Tommy Lee Jones‘ The Homesman screened early Sunday morning at the Cannes Film Festival, and it deserves no more than a modest salute. Just because it’s a feminist western with an oddly unusual story that regards the plight of Old West women in a compassionate light…that doesn’t mean it gets a pass. It basically says that life on the prairie could be so brutal and unforgiving that some women went plumb out of their heads; it also says some were so gripped with despair that they offed themselves. That’s a new kind of sadness to bring into a western, and that’s what The Homesman is selling. But that doesn’t mean I have to jump up and click my politically-correct heels and go “whoo-hoo, a great western because it looks at the female side of things!”
Based on a 1988 novel by Glendon Swarthout (The Shootist, Where The Boys Are), it’s a well-made, handsomely-shot drama (set in Nebraska territory) with a few plot turns that are just too what-the-fucky to add up or calculate in a way that feels right. It’s an odd, minor-key effort at best.

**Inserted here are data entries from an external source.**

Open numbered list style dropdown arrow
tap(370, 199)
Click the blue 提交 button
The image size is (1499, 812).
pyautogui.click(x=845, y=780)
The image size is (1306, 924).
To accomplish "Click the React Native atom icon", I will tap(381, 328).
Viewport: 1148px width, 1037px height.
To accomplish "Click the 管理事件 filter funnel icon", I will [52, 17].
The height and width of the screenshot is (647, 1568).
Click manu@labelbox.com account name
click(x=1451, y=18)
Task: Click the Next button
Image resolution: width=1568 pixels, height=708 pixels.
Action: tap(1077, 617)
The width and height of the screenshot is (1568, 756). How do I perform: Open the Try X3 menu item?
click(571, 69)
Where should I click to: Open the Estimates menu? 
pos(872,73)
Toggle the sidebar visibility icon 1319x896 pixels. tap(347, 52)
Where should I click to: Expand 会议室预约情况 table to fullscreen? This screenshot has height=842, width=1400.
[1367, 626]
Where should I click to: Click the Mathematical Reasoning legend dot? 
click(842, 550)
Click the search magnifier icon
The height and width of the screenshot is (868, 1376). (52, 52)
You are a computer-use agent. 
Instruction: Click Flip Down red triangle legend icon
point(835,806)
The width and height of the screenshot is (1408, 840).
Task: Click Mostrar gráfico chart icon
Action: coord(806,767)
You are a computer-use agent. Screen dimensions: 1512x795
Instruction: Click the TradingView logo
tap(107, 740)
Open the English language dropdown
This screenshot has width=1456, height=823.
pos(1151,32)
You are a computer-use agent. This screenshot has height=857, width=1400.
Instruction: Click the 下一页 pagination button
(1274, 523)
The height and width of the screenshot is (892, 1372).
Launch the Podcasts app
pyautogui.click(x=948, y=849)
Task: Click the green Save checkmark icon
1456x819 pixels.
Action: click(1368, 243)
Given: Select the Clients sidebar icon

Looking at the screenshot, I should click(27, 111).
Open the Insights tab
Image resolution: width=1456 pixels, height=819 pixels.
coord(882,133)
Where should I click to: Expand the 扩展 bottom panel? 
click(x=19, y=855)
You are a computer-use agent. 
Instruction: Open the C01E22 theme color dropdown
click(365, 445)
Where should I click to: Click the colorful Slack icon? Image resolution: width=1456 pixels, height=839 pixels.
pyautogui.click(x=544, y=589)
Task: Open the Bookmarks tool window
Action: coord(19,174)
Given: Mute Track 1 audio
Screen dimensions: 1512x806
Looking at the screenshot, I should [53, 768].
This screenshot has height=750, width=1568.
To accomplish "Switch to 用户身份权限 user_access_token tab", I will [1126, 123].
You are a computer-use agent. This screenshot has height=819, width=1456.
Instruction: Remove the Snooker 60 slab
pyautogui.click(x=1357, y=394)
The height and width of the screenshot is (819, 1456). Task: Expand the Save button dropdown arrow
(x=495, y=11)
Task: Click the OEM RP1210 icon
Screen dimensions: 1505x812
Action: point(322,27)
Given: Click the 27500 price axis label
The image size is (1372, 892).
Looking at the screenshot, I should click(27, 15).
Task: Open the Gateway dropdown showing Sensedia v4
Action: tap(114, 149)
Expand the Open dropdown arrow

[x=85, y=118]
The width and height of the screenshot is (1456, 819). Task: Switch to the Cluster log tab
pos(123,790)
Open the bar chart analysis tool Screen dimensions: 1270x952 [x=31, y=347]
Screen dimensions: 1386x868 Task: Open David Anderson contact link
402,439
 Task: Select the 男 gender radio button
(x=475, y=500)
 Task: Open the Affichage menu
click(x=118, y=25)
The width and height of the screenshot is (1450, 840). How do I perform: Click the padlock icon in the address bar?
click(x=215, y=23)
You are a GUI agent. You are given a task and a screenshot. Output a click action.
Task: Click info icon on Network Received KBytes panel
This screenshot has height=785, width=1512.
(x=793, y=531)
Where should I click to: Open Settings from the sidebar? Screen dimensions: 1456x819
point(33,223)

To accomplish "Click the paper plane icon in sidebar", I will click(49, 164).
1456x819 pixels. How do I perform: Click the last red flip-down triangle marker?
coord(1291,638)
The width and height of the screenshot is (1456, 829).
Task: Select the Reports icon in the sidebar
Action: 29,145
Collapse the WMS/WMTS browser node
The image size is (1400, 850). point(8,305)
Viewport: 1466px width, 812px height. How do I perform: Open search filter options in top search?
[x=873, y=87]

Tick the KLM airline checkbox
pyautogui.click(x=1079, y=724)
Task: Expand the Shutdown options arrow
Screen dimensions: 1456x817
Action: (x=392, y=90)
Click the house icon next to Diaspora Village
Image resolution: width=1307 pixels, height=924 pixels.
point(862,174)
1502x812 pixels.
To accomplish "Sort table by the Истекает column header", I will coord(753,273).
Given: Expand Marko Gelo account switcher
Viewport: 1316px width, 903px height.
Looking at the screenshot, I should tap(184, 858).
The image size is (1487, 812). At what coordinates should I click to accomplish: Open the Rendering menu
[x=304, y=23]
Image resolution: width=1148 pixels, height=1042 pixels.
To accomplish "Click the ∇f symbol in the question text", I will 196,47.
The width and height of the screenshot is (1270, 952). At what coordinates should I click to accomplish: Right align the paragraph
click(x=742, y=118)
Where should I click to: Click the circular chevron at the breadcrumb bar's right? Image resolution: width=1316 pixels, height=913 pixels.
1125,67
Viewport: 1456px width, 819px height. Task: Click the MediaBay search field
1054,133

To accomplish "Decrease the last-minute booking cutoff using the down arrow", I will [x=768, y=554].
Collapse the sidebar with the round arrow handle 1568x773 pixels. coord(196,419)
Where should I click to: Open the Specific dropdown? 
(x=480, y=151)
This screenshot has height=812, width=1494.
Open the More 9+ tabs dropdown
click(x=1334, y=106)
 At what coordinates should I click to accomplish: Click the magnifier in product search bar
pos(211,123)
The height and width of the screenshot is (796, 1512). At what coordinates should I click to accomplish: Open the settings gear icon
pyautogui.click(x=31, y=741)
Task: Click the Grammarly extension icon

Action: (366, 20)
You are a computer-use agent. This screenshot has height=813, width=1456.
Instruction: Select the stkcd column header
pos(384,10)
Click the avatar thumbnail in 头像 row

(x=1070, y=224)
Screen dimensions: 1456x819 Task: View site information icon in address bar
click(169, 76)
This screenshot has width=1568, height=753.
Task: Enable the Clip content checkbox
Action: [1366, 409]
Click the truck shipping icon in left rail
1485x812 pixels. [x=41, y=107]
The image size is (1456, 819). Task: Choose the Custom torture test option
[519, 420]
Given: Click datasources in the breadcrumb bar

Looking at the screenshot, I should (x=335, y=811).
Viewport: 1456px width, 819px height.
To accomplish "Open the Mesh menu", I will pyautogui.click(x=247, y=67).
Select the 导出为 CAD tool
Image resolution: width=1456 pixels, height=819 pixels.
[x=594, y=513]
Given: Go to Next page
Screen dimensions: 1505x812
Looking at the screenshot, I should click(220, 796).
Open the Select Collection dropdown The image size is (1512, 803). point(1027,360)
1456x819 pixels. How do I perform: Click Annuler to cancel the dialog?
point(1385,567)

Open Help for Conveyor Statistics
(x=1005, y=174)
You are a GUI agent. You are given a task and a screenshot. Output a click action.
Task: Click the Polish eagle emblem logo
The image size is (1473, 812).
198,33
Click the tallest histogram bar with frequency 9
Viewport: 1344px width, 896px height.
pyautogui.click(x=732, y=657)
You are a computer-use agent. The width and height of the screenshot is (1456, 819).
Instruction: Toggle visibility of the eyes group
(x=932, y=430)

The basic drill is about Hilary Swank‘s Mary Bee Cuddy, a tough, disciplined farmer who lives alone, enlisting Tommy Lee Jones’ George Briggs, an ornery claim jumper whom she saves from a hanging death, on a journey together that starts out as The African Queen and then gradually devolves into a kind of gloomy, depressive weirdness. Cuddy has volunteered to take three wives who’ve lost their minds from an overload of grief and trauma back “east” (i.e., Missouri, and she needs Briggs to help out and watch her back.
It’s a little too coincidental, I think, that the three disturbed “cuckoo clocks” (Grace Gummer, Miranda Otto, Sonja Richter) have all gone around the bend within roughly the same time frame, but you have to accept this. One has lost her marbles due to her children dying from diptheria; the other two are just nutzoid with one having dumped her infant child into an outhouse crapper.
I’m not going to spoil what happens on the journey but it’s a moderately satisfying film for the first two acts (or first two-thirds), but then we’re confronted with two third-act occurences that really don’t make basic sense. One in particular is so curious and unforeseen (not to mention deflating as it involves the departure of a significant character) that something snapped inside me when it happened. I said to myself, “All right, fuck this movie…I’m not buying what just happened. I realize it’s consistent with the sympathetic tone about prairie women leading brutally tough lives, but it’s doesn’t add up character-wise…at all.”
That said, Jones directs with admirable restraint and steadiness and a general less-is-more approach. The script he co-wrote with Kieran Fitzgerald and Wesley Oliver is similarly clean and under-stated, but I think Jones fucked himself and the movie by sticking too closely to Swarthout’s original novel. Rodrigo Prieto‘s widescreen cinematography is aces. Ditto Roberto Silvi and Marco Beltrami‘s score.